■ **Short exercise**
Format the stretch from the line containing "The width and height of the screenshot is (972, 1232)." through the line containing "click(294, 165)" as a JSON list of strings, one string per line, with blank lines omitted. Leave the pictures out of the answer.

■ **Supplied records**
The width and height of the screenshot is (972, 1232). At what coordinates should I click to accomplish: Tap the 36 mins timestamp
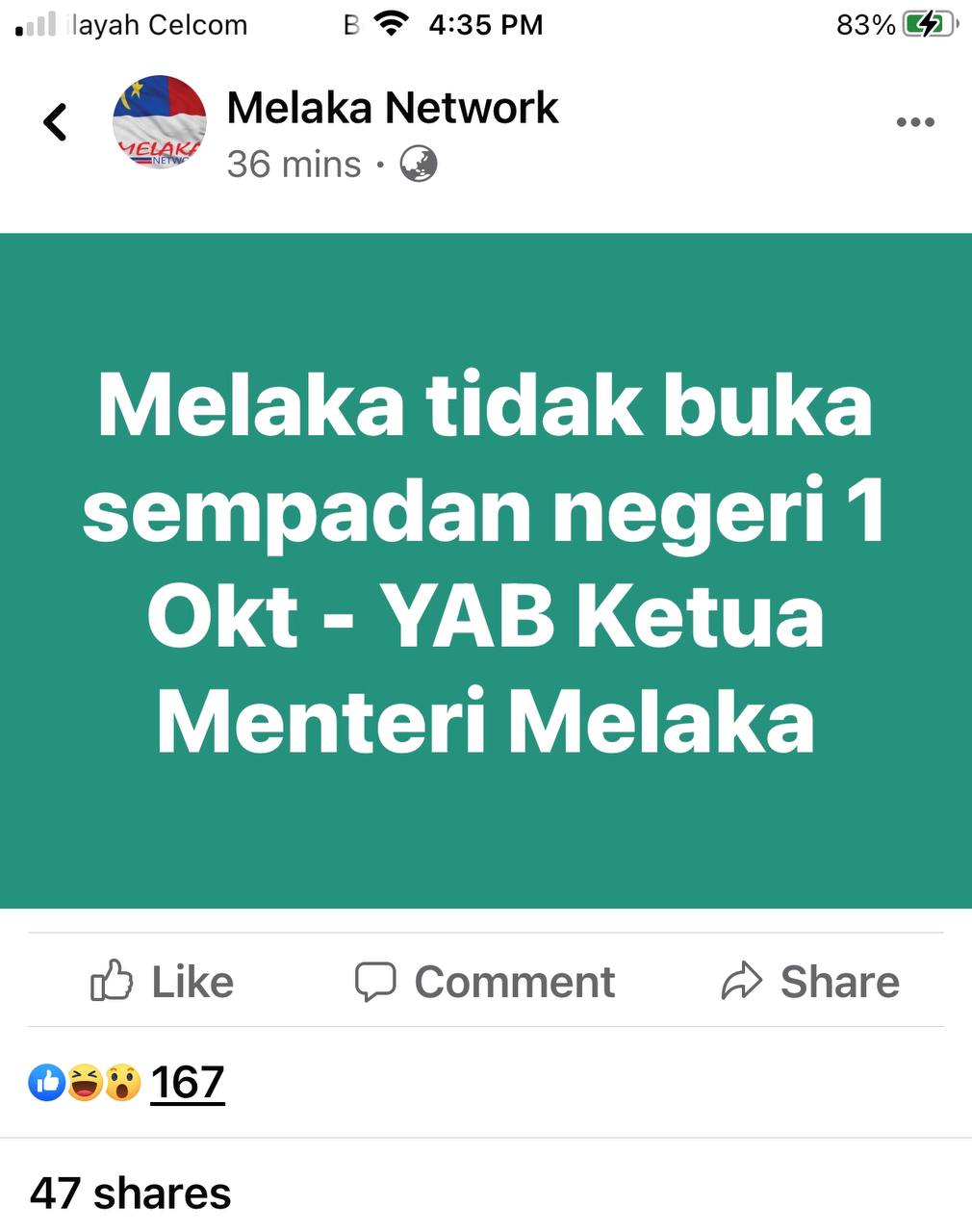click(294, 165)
...
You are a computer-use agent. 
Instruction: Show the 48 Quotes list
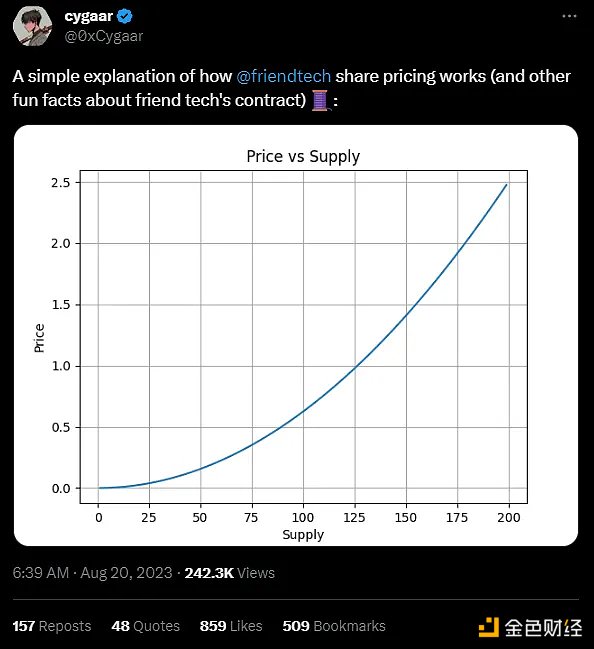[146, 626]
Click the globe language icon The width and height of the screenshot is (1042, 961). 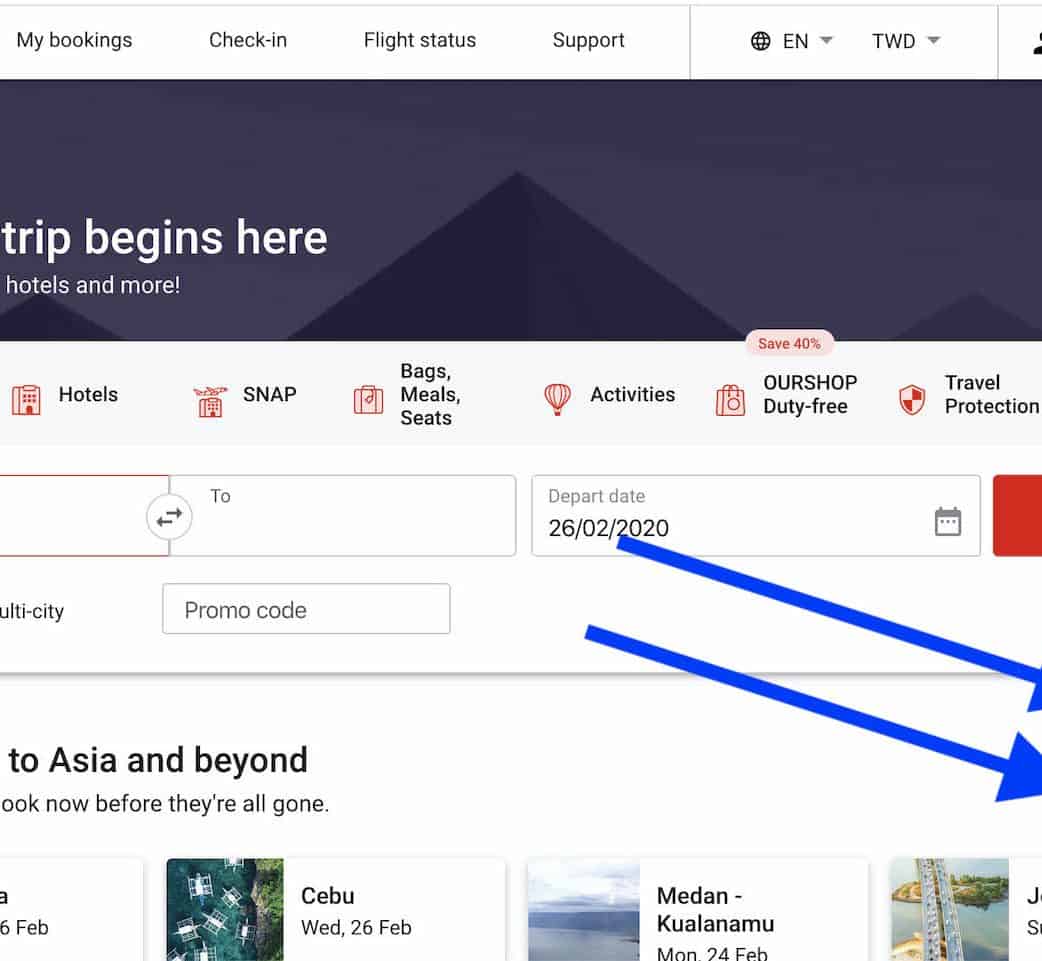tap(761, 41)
--
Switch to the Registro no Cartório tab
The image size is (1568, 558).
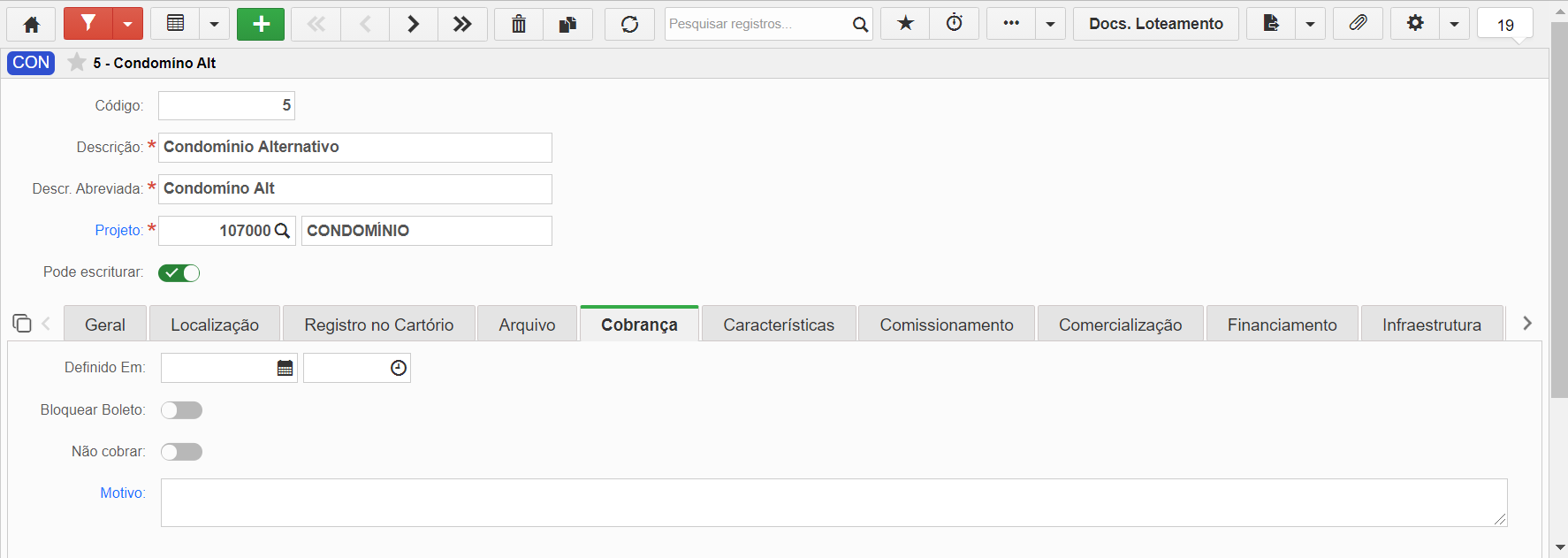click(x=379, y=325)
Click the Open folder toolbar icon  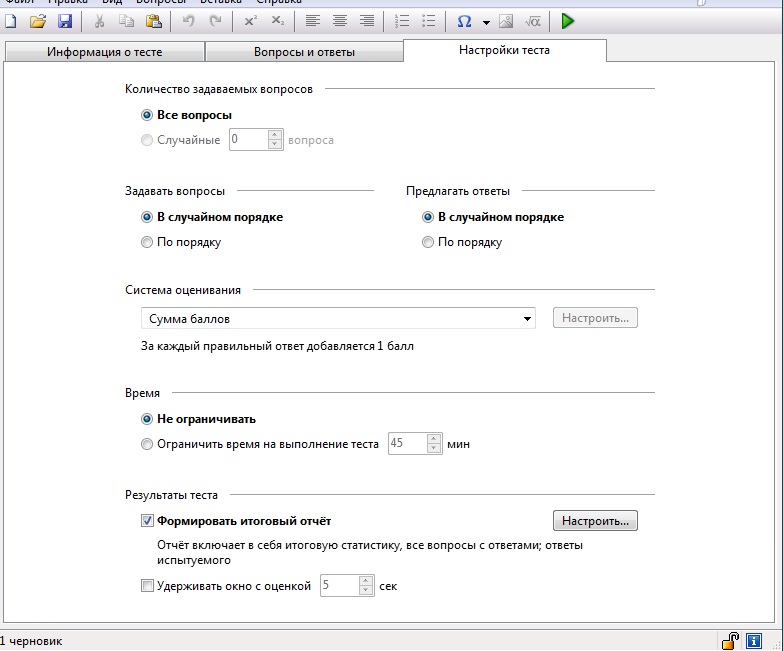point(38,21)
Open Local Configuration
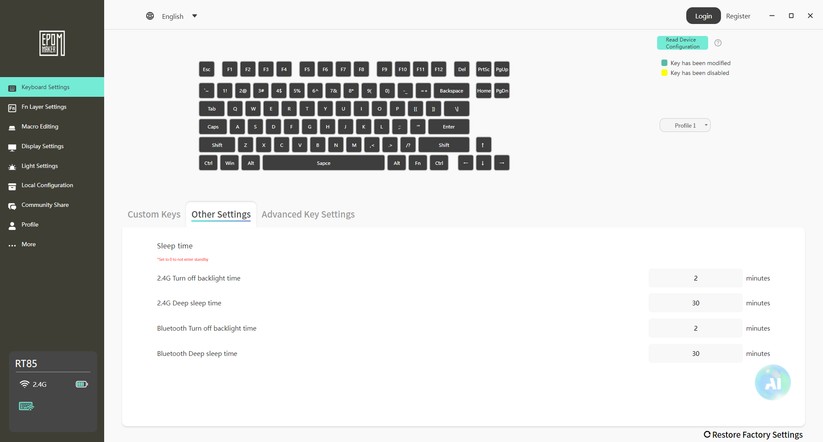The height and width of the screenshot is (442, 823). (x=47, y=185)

■ **Result for this task**
[
  "The width and height of the screenshot is (972, 1232). At what coordinates should I click to accomplish: Tap the 36 mins timestamp",
  "click(294, 165)"
]